Would you like to wait until these melodies have been engraved before acquainting yourself with them, or do you want me to have a copy made at once? Please drop me a word or two about this [2].

I throw myself at your feet, dear Madame, and ask you to convey my warm regards to your husband [3].

Until we meet, dear Madame! I say until we meet, because it is almost certain that I shall come to Berlin this winter [4].

Your most devoted,

P. Tchaikovsky

Notes and References

  1. The Six French Songs, Op. 65, which Tchaikovsky had completed seven days earlier (according to the date on the fair copy of the manuscript), and which he had sent to his publisher the previous day (see Letter 3699 to Pyotr Jurgenson of 16/28 October 1888). During one of his meetings with Désirée Artôt-Padilla in Berlin earlier that year (probably at the reception in her house on 26 January/7 February) she had asked him to write a romance for her.
  2. In her reply from Berlin on 27 October/8 November 1888, Artôt wrote: "I just wanted one song, and there you go and have generously written six for me. There is a saying: 'generous as a king', but one should not forget to add: 'or like an artist'. I am of course very curious to make this new acquaintance, but do not wish to be the cause of excessive inconvenience, so I shall wait until Jurgenson has published them. However, could you then ask him to send them to me here immediately?
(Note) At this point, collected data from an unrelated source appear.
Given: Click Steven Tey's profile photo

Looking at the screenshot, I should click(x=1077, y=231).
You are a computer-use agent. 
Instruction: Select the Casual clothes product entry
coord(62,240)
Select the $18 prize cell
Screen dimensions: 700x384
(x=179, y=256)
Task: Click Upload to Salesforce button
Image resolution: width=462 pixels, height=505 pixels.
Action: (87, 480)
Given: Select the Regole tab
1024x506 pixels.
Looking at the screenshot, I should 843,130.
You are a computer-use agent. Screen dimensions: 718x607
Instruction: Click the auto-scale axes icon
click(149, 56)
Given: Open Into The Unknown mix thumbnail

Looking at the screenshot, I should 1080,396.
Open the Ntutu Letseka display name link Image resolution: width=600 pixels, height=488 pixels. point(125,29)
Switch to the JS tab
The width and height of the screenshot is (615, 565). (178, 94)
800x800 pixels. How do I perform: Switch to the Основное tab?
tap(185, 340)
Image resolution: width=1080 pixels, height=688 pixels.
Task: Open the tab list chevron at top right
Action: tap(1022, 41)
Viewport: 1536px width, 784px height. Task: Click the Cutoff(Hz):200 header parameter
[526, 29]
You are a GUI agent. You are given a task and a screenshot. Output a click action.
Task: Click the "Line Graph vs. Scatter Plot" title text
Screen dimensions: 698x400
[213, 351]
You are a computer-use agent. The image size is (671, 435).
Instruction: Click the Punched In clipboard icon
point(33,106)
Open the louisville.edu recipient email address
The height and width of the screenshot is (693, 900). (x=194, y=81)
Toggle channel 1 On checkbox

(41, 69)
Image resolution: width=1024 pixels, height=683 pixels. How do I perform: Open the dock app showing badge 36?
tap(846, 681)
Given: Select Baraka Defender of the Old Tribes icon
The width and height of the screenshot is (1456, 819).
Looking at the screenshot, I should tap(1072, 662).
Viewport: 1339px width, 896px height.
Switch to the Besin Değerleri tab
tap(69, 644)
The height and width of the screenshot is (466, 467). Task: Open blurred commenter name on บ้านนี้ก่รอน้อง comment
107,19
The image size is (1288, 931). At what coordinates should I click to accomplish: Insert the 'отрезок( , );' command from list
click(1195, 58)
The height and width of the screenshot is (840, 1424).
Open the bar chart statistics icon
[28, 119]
I shall not say thank-you, but you may rest assured of the joy which it has given me to see how well and quickly you have kept your promise; if only my talent can prove to be on a par with your inspiration". The romances were not issued until the spring of 1889, however, and Artôt did not receive them until August that year. She then wrote to the composer from the seaside resort of Etretat in Normandy, on 9/21 August 1889: "At last, at long last, dear friend, your lieder are in my hands waiting for me to put them into my voice. Of course, Nos. 4, 5 and 6 are superb, but the first Sérénade is adorable and has a charming freshness to it. I also like La déception very much. In short, I am in love with your new children and am proud that you created them while thinking of me". A few months later, on 24 February/4 March 1890, Artôt wrote to Tchaikovsky again from Paris and mentioned the French songs: "I keep falling more and more in love with your six last lieder which are becoming popular, just as I had anticipated". These three letters by Artôt have been published in Чайковский и зарубежные музыканты (1970), p. 194–196.
  3. The Spanish baritone Mariano Padilla y Ramos (1842–1906).
  4. In her reply to Tchaikovsky on 27 October/8 November 1888 Artôt would write: "There is no need for me to tell you what a feast-day it will be for us to have you in Berlin again. From this very day I demand that you give us one evening—whenever you wish and with whomever you would like to see invited". The following year, during Tchaikovsky's stay in Berlin in February as part of his second European conducting tour, Artôt wrote him a brief note on 10/22 February 1889 to remind him that he had promised to come to supper and a small reception at her house the following evening. Tchaikovsky replied that very day to confirm that he would be coming (see Letter 3790a.